In the short term, payroll jobs have been protected by the Coronavirus Job Retention Scheme, and subsequently by the Culture Recovery Fund. Yet workers in the sector have still fallen through the cracks, particularly those who are self-employed. Others who top up their incomes with a second job in hospitality or tourism have faced an additional blow. What is the way forward for arts sector firms and workers?

The Culture Recovery Fund is scheduled to end in March 2021. Despite helping to keep many organisations afloat, Tom Paine explained that many firms did not apply because the process was too complex, or they were falsely under the impression that they were ineligible. Even those that have been able to access funds are concerned about next year.

Uncertainty, and the inability to insure against it, continue to drag, Paine said. Festivals and other large-scale events take months, sometimes years of planning to produce. Companies that put them on are struggling to take out insurance against the pandemic, making it hard to plan for densely attended events in the spring of 2021 and beyond.

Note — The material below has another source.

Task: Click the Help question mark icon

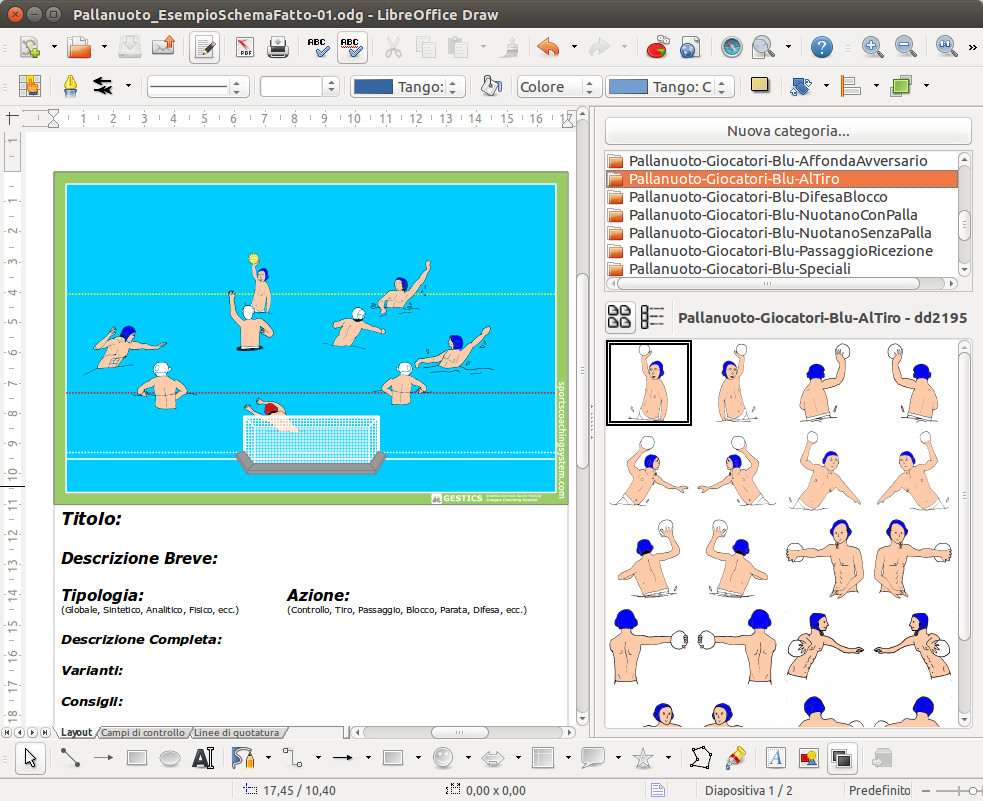Action: [821, 46]
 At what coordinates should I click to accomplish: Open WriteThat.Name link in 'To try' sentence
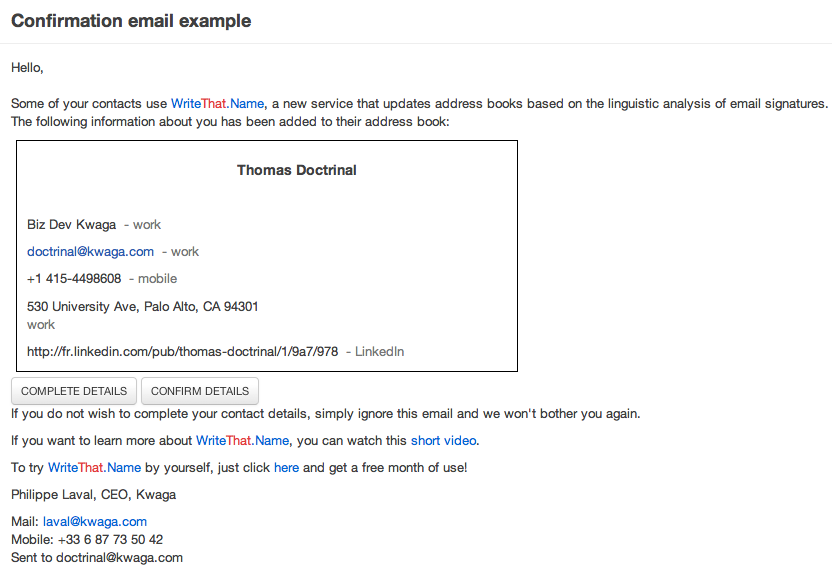coord(94,467)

While mass testing could also make live events a practical proposition, restrictions on international travel may prevent well-known acts drawing the sizeable audiences needed. Again, the answer may be smaller events, with knock-on effects on employment.

The government has a role to play here, Liz Harkman suggested. In particular, spending should focus on supporting the sector to upgrade workforce skills and diversify events. Clearer rules would help: there is currently no standard for how live events can be made Covid-19-secure. This creates a fear of liability for a mass breakout and undermines commercial confidence.

Despite this jeopardy, Giorgio Fazio argued that gains have been made through the sector beginning to learn which models of production suit it best. His pointed to data showing that the appetite for cultural content has increased dramatically during lockdown, a trend that could well continue beyond the pandemic. He suggested a scheme similar to ‘Eat Out to Help Out’, which could support the arts and facilitate any changes that the sector may need to make.

Whatever the solution, the panel agreed that many organisations and artists will not survive financially beyond the pandemic. This vital sector needs further state support and a clear, realistic road map for how audiences can return safely, equitably and profitably.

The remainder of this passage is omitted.